» **KUTIPAN TEKS**:
WORKSHOP FIKSIMINI MASALAH SOSIAL – Perpusnas Writers Festival 2023

Sebuah catatan pribadi dalam momen festival literasi nasional.

BRAGA, akwnulis.com. Sebuah prinsip hidup yang selalu dipegang adalah manusia merencanakan tapi Allah yang menentukan. Tetapi dalam proses menjalaninya terkadang perlu ditambah dengan semangat ihtiar dan sedikit pemaksaan sehingga semua bisa berjalan, tentu atas ijin Tuhan. Inilah yang terjadi pada raga ini, jikalau berbicara perencanaan maka diundang menjadi bagian acara perhelatan nasional yang dibesut Perpustakaan Nasional adalah sebuah kebanggaan. Jauh – jauh hari sudah di plot bahwa pada tanggal 6 September 2023 mendapatkan amanah untuk menyampaikan materi terkait fiksimini dengan tema masalah – masalah sosial dalam kerangka workshop yang diakhir acara harus menghasilkan sesuatu, suatu tulisan fiksimini dari masing-masing peserta.

Awalnya agak gamang diminta mengampu workshop ini, apalagi ada nama – nama penulis beken disana. Ada Gol A Gong Duta Baca Nasional dan tentu penggiat sastra yang sudah malang melintang juga kang maman suherman yang sudah tidak diragukan lagi kelihaiannya merangkai kata serta bejibun buku yang dihasilkannya. Juga para narasumber lainnya yang juga halalebring, sementara diriku mah baru bisa bikin buku pribadi 3 buah itupun 1 novel dan 2 buku kumpulan fiksimini basa sunda plus 6 buah buku antologi.

» **DATA YANG DIBERIKAN**:
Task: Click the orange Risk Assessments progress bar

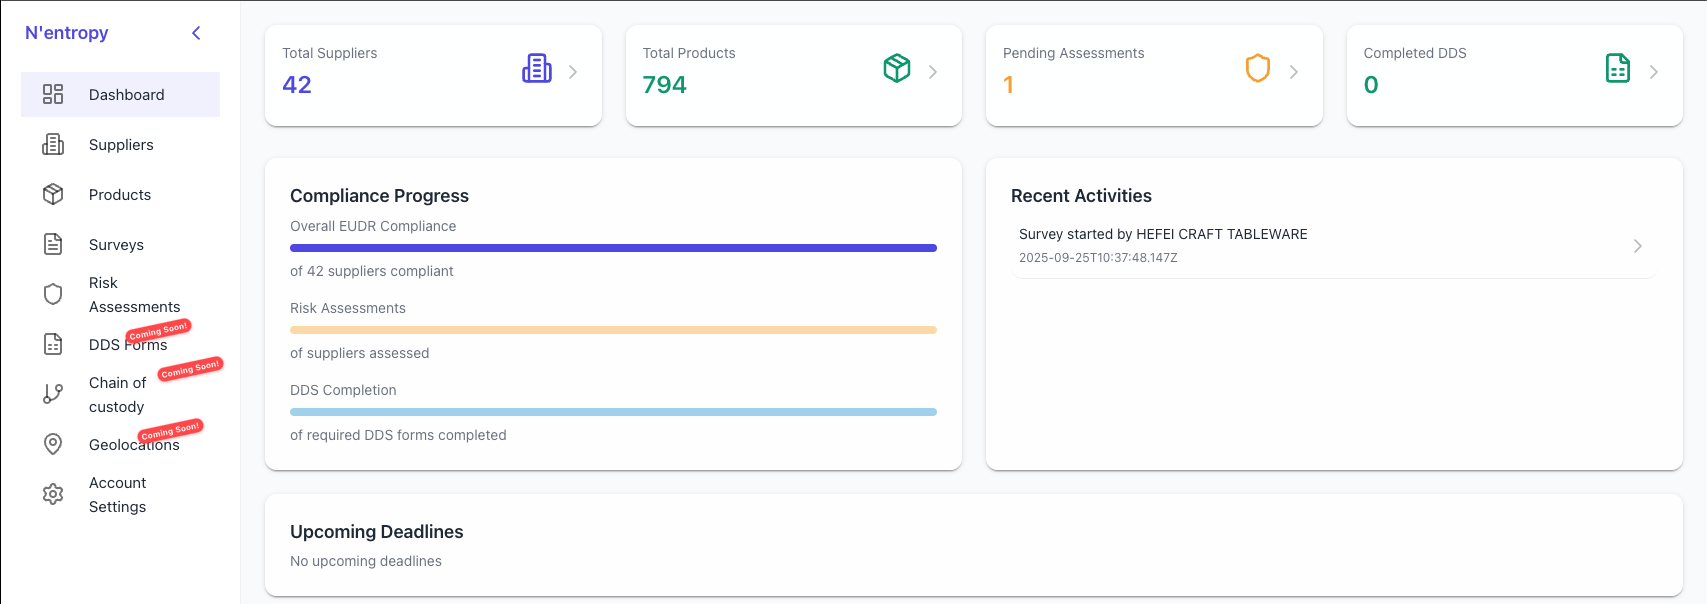Action: point(613,330)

» **TUJUAN LATIHAN**: Menurut catatan tentang workshop fiksimini itu, tolong sebutkan tanggal penulis dijadwalkan menyampaikan materi fiksimini.

» **HASIL TUGAS**: 6 September 2023.